**EXERCISE OBJECTIVE:** Among the entries, which lines carry the string "height"? Copy each of them.

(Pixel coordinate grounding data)
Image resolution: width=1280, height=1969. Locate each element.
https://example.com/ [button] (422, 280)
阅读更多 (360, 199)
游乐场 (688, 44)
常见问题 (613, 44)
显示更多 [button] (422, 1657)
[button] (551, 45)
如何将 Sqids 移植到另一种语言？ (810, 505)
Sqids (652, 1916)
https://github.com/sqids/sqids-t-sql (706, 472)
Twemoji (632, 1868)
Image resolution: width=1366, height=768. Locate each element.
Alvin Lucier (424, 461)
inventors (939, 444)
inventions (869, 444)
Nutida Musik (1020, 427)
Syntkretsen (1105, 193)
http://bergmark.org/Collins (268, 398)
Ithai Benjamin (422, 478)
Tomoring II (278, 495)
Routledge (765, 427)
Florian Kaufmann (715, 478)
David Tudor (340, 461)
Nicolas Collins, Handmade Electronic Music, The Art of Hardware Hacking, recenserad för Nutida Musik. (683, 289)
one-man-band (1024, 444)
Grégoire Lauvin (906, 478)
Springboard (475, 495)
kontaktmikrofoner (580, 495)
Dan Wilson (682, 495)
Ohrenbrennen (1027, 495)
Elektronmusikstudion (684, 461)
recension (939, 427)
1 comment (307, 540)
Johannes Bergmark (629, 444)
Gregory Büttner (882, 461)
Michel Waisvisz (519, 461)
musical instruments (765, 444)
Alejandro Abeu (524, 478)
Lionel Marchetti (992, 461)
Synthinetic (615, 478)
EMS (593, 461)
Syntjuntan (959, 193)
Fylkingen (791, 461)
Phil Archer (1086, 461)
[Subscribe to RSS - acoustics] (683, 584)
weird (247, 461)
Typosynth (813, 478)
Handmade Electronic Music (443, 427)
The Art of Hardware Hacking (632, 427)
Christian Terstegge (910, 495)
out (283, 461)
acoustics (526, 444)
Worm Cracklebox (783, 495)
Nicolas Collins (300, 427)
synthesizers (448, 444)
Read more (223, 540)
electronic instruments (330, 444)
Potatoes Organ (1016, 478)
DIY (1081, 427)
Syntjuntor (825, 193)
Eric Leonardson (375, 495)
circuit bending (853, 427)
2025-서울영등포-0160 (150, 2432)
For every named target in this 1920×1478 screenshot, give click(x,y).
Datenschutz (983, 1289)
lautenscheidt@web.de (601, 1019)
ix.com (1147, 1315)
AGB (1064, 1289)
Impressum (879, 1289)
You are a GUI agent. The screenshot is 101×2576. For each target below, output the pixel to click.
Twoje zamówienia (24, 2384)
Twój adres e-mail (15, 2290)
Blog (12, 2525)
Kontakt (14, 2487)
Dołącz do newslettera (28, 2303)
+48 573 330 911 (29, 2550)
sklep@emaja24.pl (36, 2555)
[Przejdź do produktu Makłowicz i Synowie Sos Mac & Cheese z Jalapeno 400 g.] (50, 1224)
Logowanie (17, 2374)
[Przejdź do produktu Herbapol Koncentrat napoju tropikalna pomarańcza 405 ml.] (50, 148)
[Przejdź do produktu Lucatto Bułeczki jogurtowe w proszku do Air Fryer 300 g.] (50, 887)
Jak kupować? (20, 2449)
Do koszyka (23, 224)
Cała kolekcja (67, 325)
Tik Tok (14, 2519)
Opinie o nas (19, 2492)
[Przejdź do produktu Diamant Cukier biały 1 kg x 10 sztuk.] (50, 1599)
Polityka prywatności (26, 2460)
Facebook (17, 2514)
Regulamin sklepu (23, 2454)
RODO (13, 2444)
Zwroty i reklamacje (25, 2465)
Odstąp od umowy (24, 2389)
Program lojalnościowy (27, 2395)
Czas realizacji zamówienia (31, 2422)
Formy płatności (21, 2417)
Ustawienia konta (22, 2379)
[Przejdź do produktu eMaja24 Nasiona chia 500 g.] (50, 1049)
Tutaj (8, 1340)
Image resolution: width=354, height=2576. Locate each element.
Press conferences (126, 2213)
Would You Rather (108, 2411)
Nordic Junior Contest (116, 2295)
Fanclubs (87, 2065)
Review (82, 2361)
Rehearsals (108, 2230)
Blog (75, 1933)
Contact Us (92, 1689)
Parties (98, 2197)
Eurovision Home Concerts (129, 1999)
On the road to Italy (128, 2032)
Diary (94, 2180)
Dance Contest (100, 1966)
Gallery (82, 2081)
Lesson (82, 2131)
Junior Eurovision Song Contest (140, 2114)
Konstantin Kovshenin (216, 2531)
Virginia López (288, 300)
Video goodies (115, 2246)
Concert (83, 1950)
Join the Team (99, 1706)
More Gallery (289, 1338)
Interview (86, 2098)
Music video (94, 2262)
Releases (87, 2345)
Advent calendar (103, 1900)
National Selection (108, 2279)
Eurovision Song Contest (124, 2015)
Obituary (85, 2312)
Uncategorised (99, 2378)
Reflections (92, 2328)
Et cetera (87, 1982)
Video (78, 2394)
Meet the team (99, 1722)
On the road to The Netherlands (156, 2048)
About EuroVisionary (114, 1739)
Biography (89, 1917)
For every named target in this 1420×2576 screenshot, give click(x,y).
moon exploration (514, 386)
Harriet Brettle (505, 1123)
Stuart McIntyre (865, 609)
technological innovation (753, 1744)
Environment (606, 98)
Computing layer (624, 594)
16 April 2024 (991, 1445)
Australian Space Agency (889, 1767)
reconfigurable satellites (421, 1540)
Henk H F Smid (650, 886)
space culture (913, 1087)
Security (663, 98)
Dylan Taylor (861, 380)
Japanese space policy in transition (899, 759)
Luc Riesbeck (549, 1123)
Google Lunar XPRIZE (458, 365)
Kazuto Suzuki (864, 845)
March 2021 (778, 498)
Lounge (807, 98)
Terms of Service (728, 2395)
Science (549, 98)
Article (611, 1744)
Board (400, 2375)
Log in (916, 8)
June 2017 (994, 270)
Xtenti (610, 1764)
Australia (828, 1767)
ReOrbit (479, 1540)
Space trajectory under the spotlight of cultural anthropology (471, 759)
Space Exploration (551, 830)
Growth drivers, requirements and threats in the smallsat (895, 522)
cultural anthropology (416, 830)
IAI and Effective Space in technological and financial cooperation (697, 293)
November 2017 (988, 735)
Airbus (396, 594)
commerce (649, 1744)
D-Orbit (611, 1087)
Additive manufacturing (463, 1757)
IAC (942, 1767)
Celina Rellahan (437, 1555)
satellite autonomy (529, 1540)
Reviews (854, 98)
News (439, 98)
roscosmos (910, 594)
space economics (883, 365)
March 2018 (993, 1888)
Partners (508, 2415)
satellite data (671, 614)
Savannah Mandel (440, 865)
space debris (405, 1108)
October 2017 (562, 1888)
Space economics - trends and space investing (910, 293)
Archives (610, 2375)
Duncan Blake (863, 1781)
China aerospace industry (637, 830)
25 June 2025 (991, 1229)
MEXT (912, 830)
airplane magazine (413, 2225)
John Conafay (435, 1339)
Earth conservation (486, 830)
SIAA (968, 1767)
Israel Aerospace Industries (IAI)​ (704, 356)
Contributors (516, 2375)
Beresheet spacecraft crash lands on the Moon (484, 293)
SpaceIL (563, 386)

**RESPONSE TO THE EXERCISE:**
Image resolution: width=1280, height=1969. Locate each element.
Image resolution: width=1366, height=768. Locate each element.
Image resolution: width=354, height=2576. Locate each element.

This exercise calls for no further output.